ASSIGNMENT: Return the lines of the material below exactly, beginning with the line that has "Switch to the Opera taskbar button" in it and finishing with the line that has "Given: Click the keypad 1 key icon" in it. Leave all pictures aside.

EXERCISE INPUTS:
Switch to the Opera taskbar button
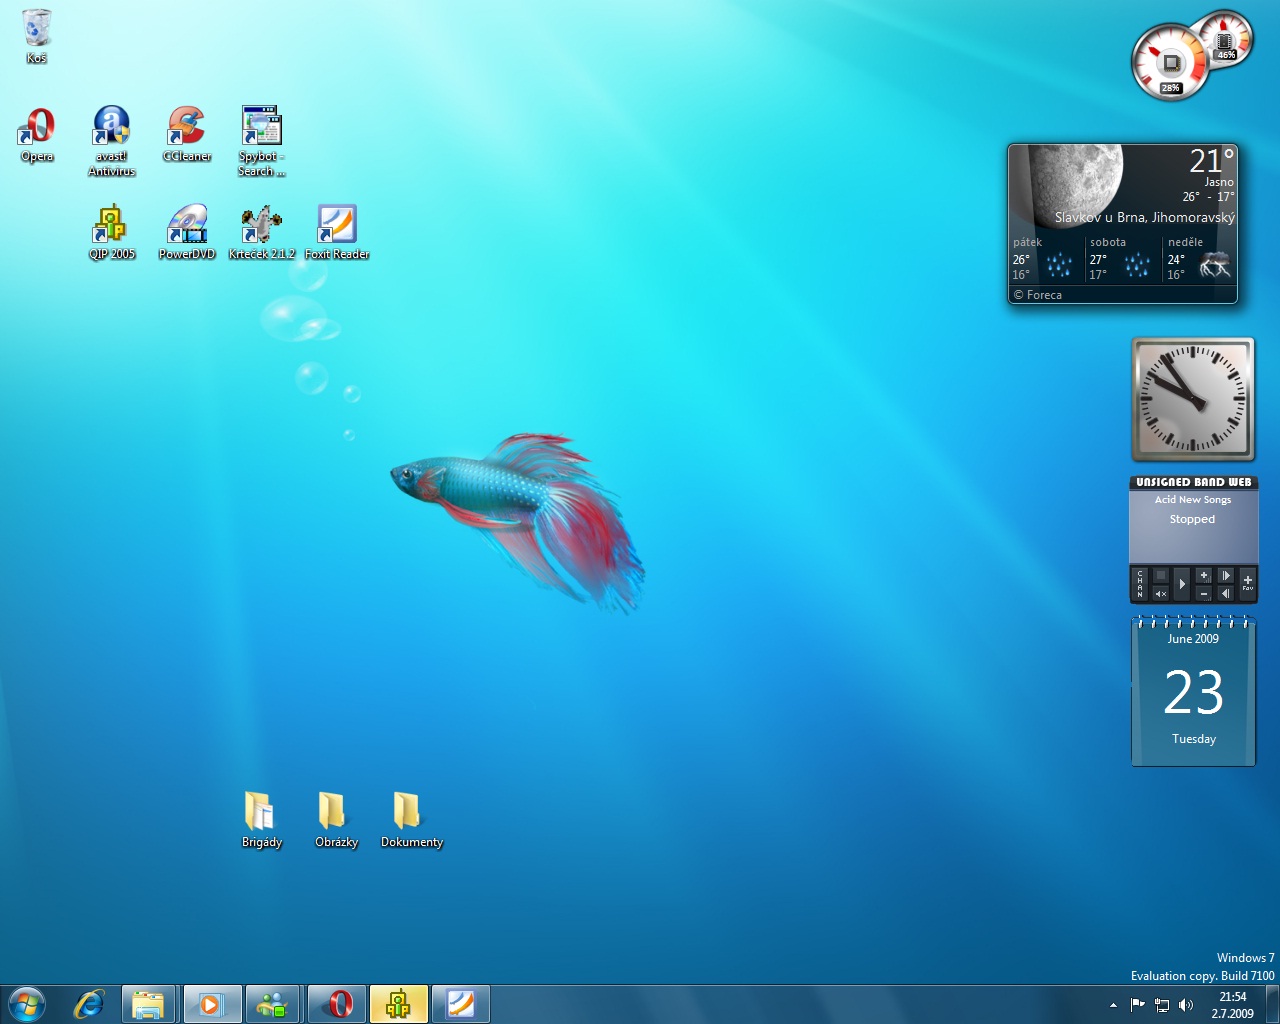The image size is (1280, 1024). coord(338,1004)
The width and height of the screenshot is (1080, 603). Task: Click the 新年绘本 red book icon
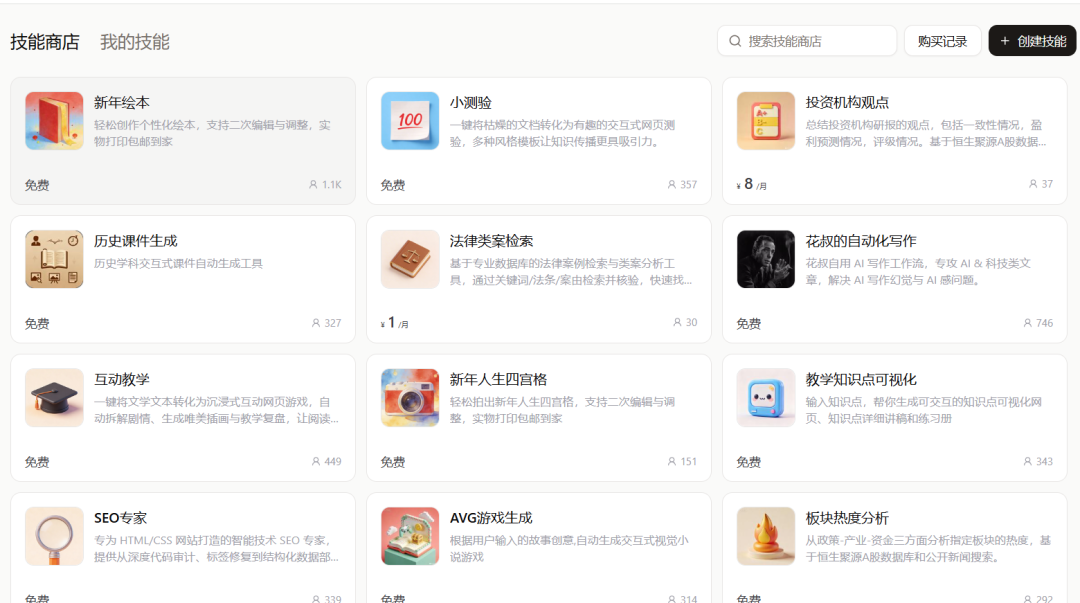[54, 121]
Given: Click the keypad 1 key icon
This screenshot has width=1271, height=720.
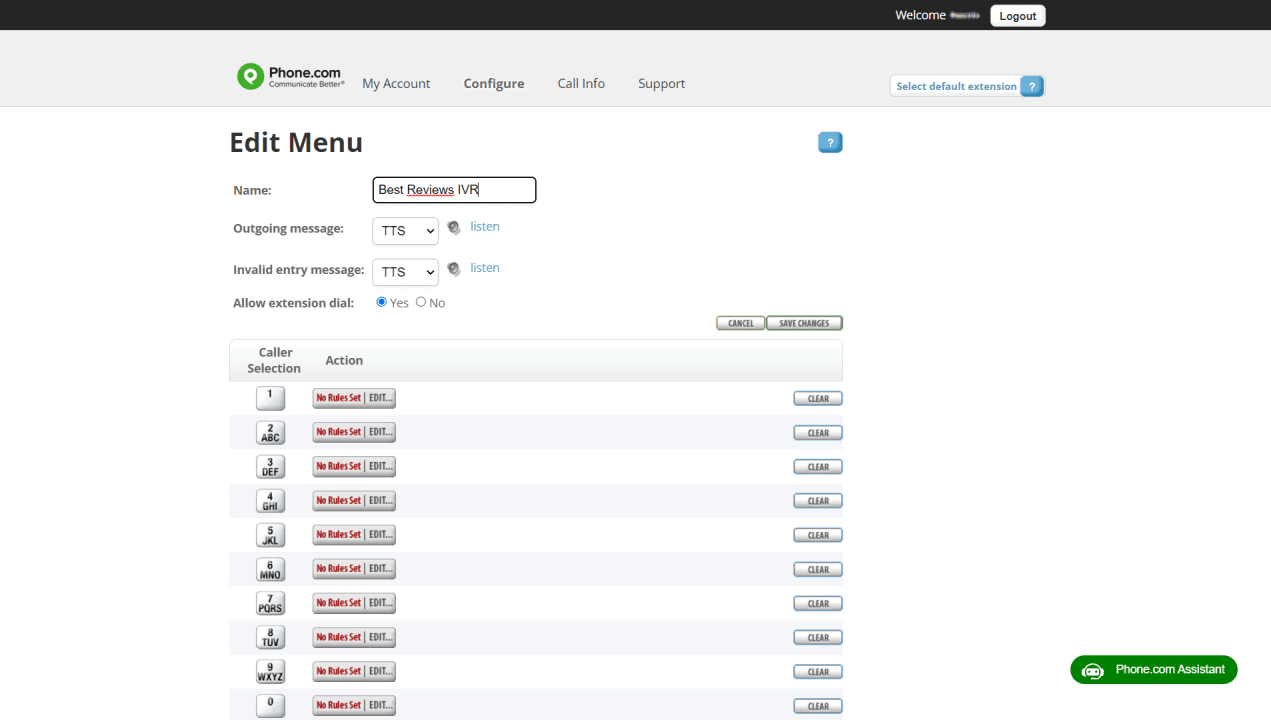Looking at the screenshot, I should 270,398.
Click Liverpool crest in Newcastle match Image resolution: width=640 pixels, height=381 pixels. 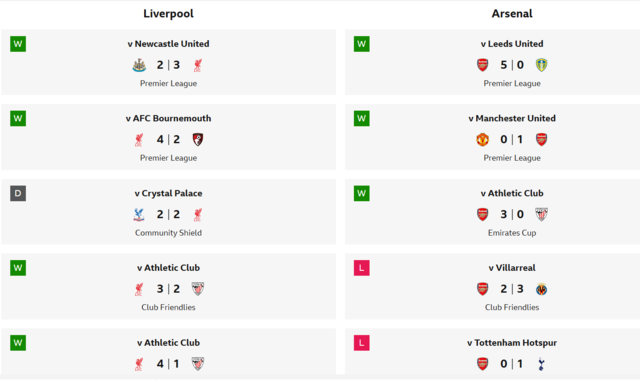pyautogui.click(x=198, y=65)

==

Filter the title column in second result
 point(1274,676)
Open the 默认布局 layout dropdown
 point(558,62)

==

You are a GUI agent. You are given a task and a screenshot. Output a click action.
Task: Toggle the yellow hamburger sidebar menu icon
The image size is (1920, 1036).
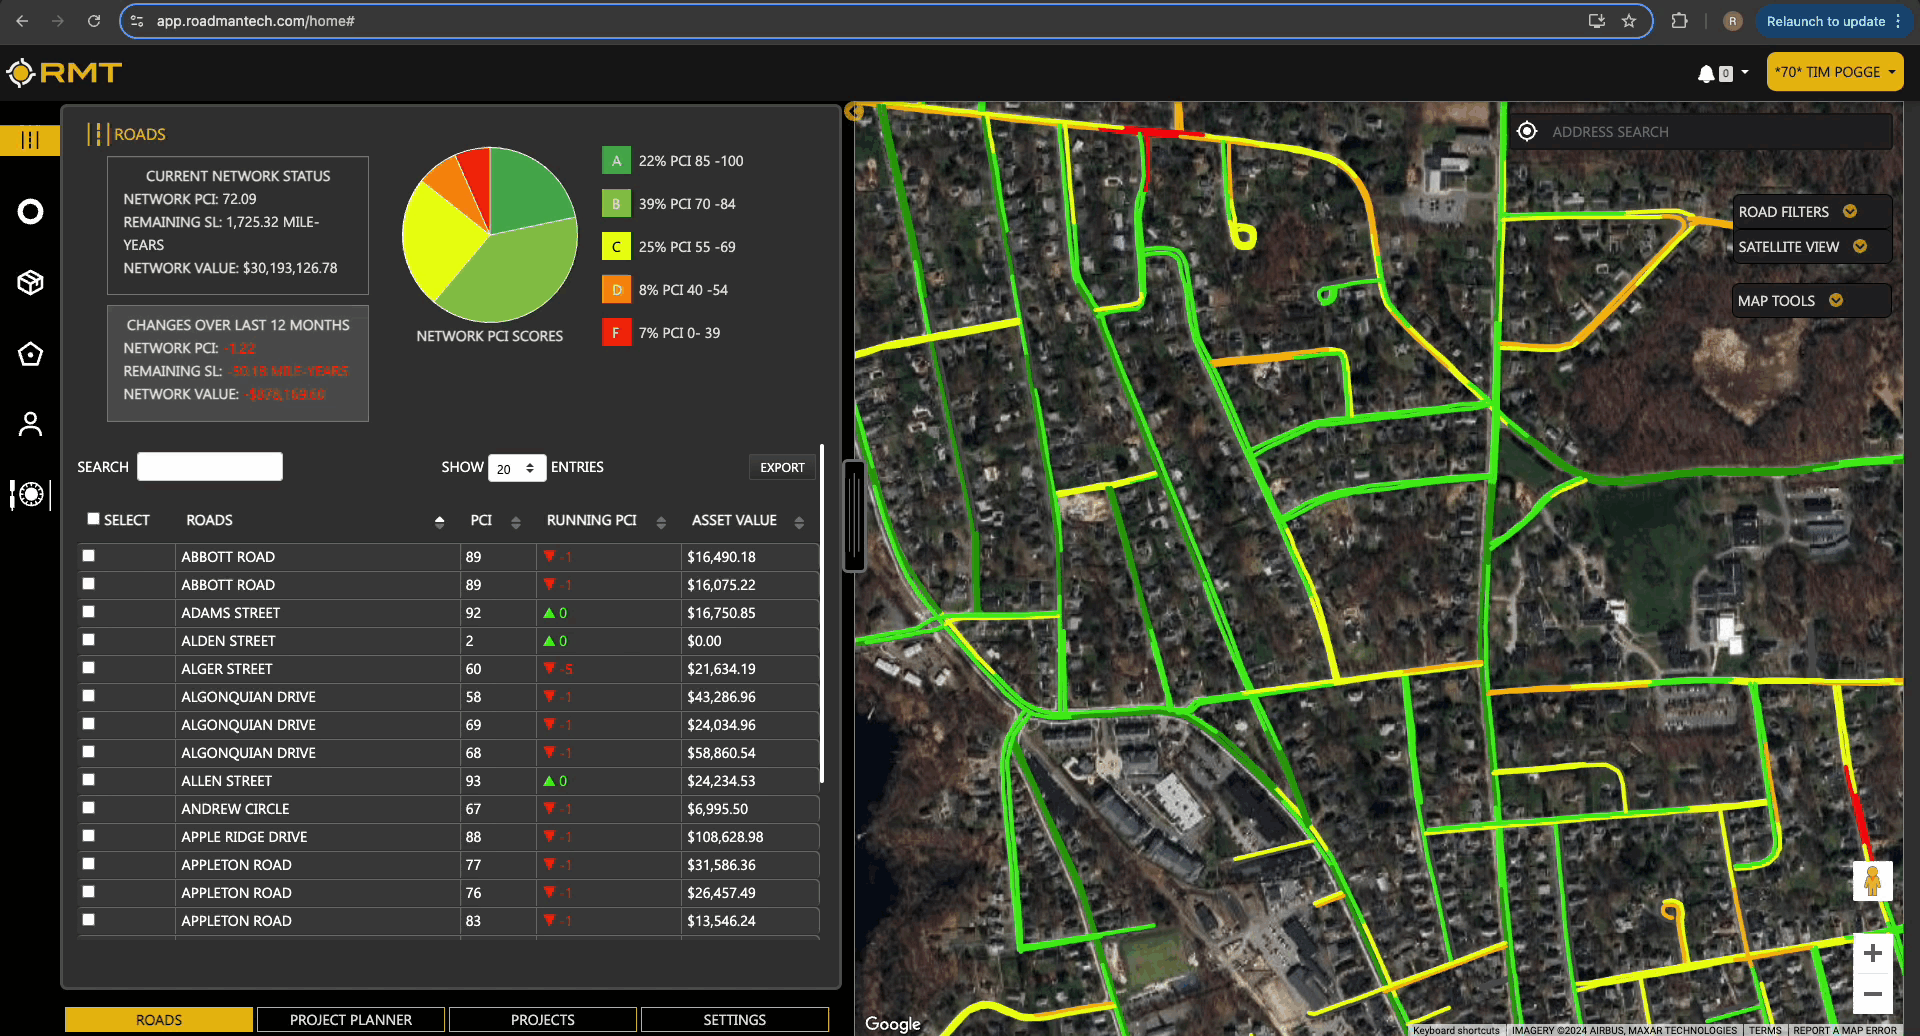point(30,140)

EXERCISE SOLUTION:
Switch to the Opera taskbar button
The image size is (1280, 1024). coord(338,1004)
The width and height of the screenshot is (1080, 603). Task: Click the 新年绘本 red book icon
[54, 121]
Given: Click the keypad 1 key icon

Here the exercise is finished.